> [Reading text]:
——

And so this is still a live promise. It wasn’t canceled at the time of Joshua; otherwise, God wouldn’t keep renewing the appointment for “today.” The promise of “arrival” and “rest” is still there for God’s people. God himself is at rest. And at the end of the journey we’ll surely rest with God. So let’s keep at it and eventually arrive at the place of rest, not drop out through some sort of disobedience.  (Hebrews 4:8-11 The Message)

It is interesting how God moves in unexpected ways.  I went to Exploration to encourage others and to be a part of that discernment process through sharing my experiences and thoughts.  I went expecting to help others (which I hope I did), but in the end I left with a renewed sense of my own call.

——

Data entries
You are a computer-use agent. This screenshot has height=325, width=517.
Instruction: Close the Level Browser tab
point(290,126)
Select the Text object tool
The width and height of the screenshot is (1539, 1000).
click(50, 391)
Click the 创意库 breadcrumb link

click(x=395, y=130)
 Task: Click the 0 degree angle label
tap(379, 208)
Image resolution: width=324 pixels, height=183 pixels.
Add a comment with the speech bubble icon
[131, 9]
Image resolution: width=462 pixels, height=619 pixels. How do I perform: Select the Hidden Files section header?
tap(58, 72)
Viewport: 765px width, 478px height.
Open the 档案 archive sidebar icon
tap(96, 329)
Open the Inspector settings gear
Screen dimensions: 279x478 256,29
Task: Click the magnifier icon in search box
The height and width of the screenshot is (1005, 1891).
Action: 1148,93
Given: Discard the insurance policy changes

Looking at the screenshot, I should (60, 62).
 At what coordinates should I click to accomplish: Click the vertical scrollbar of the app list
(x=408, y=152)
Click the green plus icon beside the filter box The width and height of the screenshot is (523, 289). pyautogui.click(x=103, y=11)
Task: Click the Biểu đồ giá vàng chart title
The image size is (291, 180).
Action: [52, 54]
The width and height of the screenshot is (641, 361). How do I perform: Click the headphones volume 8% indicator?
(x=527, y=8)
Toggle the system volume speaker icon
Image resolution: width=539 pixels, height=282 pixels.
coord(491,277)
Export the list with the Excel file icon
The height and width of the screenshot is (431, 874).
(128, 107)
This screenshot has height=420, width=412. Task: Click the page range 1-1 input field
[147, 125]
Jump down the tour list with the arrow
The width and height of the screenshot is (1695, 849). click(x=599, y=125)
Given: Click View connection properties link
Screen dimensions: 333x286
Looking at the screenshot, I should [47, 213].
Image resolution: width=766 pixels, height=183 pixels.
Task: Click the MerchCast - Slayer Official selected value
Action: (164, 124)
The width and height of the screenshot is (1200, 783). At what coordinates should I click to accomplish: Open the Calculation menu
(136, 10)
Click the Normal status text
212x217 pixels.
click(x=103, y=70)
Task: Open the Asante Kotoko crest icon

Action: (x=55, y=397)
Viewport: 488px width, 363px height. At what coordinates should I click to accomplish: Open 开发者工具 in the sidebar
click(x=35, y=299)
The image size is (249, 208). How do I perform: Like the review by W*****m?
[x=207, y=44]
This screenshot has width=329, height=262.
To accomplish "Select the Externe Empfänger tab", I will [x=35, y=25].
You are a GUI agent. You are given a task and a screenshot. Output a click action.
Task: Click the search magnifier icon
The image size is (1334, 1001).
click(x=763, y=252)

——

> [What is asked]:
1. Summarize the reflection in two sentences.
2. List every word that the reflection sets in quotation marks.

> [Written answers]:
1. The reflection quotes Hebrews 4:8-11, which says the promise of "arrival" and "rest" is still there for God's people and urges them to keep at it rather than drop out through disobedience. The writer then recounts going to Exploration to help others through the discernment process and leaving with a renewed sense of their own call.

2.
- today
- arrival
- rest